Future demand and price forecast
The current demand of lithium from the batteries alone is expected to increase around six times by 2025. Demand is expected to increase across all end user segments such as electric vehicles, bikes, battery storage for electricity, laptops and smart phones. In the case of vehicles manufacturing, Nissan Motors and Tesla are two significant electric cars manufacturing companies in the U.S. with a market share of 45 percent and 42 percent respectively. Companies including Tesla, Nissan and General Motors are involved in capacity additions for their hybrid cars. They use lithium-nickel-cobalt-manganese cathode combination in their lithium-ion batteries.
Nissan is expected to increase the battery capacity for its popular Nissan Leaf which is expected to reach the end market before 2018. BMW is also planning for additional hybrid model cars in the near future through its electric hybrid car project “Megacity Vehicle”. Tesla Motors started construction at its ‘gigafactory’ which is the world’s largest lithium-cobalt-ion battery factory with an expected production of batteries for 500,000 cars with a battery power of 35GWh per annum in cell level by 2020. The capacity additions and the research and development of electric car majors can lead to a high demand for lithium and hence supply risk is expected to increase as the battery production ramps up in the future. This would naturally put a strain on the lithium industry since these cars depend on lithium batteries.
There are numerous lithium mining projects that are expected to begin production in the next three years. Additionally, the current lithium producers have planned to ramp up the production to cater to growing demand. New hard rock projects in Australia and brine projects in South America which are expected to start production from 2018 may stabilize the price of lithium in the long term.

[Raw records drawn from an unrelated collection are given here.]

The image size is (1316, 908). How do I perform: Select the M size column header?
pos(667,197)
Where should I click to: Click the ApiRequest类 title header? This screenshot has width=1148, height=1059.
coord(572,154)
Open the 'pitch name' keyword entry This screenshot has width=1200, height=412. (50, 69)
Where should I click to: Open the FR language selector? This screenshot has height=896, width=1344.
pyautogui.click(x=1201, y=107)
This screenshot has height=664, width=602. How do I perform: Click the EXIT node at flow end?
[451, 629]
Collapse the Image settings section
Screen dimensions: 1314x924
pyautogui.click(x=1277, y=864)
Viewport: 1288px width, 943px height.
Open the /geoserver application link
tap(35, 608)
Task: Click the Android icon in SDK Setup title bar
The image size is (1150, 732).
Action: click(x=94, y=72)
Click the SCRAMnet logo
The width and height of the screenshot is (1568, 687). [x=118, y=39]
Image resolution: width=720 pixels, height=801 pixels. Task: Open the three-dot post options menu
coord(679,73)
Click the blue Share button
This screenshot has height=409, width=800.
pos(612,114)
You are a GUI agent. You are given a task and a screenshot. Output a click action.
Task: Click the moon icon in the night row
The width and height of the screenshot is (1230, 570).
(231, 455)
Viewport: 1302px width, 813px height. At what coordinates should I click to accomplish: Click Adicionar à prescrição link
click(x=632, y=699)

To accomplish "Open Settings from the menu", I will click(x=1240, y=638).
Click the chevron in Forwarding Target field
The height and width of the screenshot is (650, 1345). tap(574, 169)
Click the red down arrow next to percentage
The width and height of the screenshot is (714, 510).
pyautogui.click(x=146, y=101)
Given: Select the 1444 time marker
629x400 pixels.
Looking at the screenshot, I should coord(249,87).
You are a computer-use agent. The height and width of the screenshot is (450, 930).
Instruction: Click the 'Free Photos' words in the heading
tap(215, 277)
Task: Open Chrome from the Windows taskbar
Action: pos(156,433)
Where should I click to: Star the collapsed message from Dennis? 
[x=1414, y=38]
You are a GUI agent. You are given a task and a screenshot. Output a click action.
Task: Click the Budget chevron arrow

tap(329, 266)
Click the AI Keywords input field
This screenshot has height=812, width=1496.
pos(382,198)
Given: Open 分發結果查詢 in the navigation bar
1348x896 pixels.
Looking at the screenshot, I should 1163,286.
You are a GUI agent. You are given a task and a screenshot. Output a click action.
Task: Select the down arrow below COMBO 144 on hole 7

Lithium projects which are brine-based require capital and takes time to react to the supply market but have lower production cost and high economies of scale. Once these projects come up online, the price of lithium may remain stagnant leading to further fall of the price of Li-ion batteries.
Current market conditions favor lithium producers as there is supply deficit and the new projects may start by the end of 2017 or early 2018. Once the planned projects such as the hard rock sites in Australia and brine sites in South America begin their production, there will be improved supply scenario thus leading to stabilization of lithium prices.